### Assigned task
Print every record below exactly as written.

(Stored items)
★ ★ ★ ★ ★ ★ ★
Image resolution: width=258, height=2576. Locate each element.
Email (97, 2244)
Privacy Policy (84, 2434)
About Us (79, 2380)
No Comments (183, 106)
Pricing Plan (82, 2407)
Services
★ ★ ★ ★ ★ ★ ★
### Result of this exercise
Image resolution: width=258, height=2576. Locate each element.
Email (97, 2244)
Privacy Policy (84, 2434)
About Us (79, 2380)
No Comments (183, 106)
Pricing Plan (82, 2407)
Services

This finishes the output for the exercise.